Who Kills With A Gun or A Review of the Unbelievers

I wonder sometimes where the massacre would have started, where people would have hid, which teacher would have stood like a shield and which might have tripped me. The voice of that belittled fifteen year old wonders still about the logistics of gym class, with its locker storage and sheer number of targets, its embarrassment and irony and meaning, versus recess, where the fearful could have run while the hunter hunts.

A fun game is to watch those of certain qualities berate that quality, the fake decrying a lack of genuineness, the vicious lamenting cruelty, well-made-up beauties upset that people notice only their bodies, the gay homophobic congressman.

The righteous are the ones who allow themselves to be unequivocal.

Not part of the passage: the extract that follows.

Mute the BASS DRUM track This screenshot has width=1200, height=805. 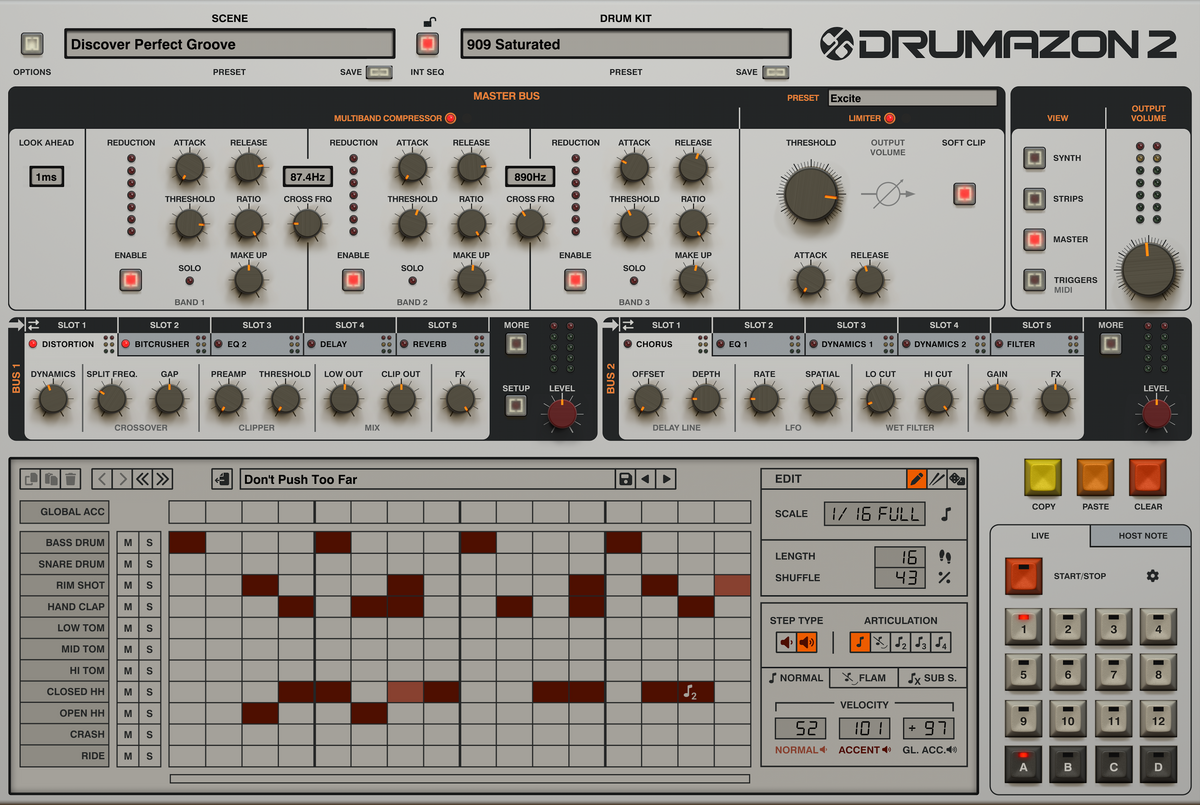click(126, 542)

My voices. The kid with the crayons, the sneak at Christmas, the dumped in college, the broken professional, the ogre throwing hands through walls. If I listen close I can still hear the titter of a five year old making angels in the snow.

Rage is just a volume.

When you film a documentary about the openness of scientists, about their willingness to have everything they know proven wrong, you might want to cast scientists who are open, who don’t unequivocally know, who might be wrong.

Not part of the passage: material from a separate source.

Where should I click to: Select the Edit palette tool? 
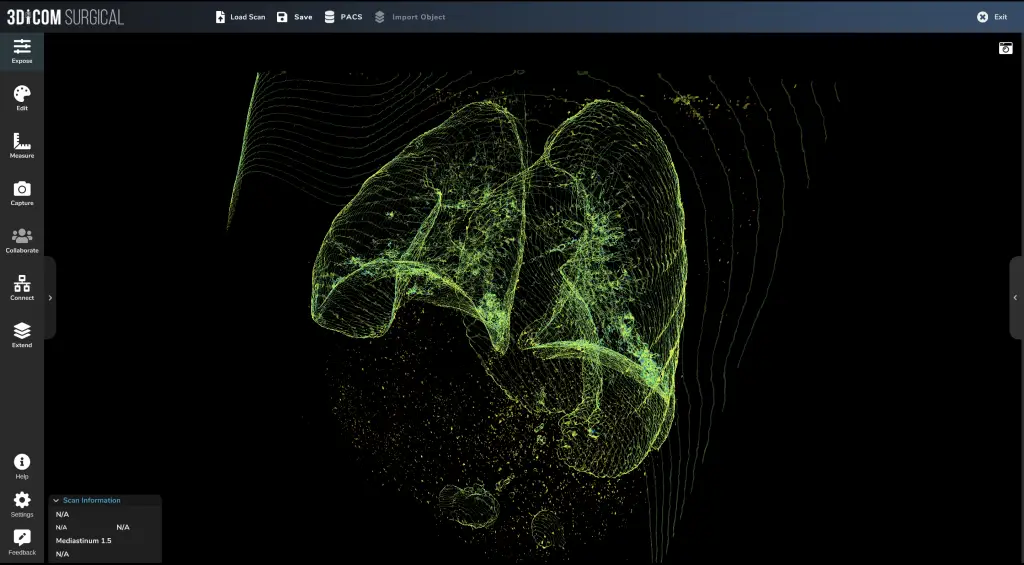[22, 98]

Fox News is reporting the desire of people in remote areas of the world to spread a message of hate. They have sent a camera crew to broadcast their findings.

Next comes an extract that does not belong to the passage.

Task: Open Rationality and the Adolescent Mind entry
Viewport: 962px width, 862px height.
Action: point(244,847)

I have loved those who would not have loved me back no matter the convincing. I have seen mountains too big to consume. I do not think we can raise the dead, or live forever, or outrun our own egos. These are not engineering problems.

I remember learning to tie my shoes.

The scientists are upset at the believers for not allowing us to admit (and then solve) climate change, upset at the mischaracterization of evolution, upset that an archbishop would make a poor biologist.

The scientists created climate change. Scientists built the nuclear reactors of the industrial age, the predator drone, the musket, the trebuchet. They broke it.

Your film helps little more than a wet-whilly.

The kid never gets to the point of deciding. Sometimes it’s a hallway in between periods. Sometimes its with some form of gas. Sometimes the gun has a silencer.

Their argument is that religion keeps us dumb, that it prevents the whole race from moving forward. Think of the wars fought in the names of Gods. Think of the wars won by those with better weapons.

It’s about hearts and minds. It’s about beliefs and problem solving. It’s also about capability.

Answer me this: if kids are cruel, how should we live as a species? I’ll take any solution, from any quarter, if you can tell me how we stop a bully.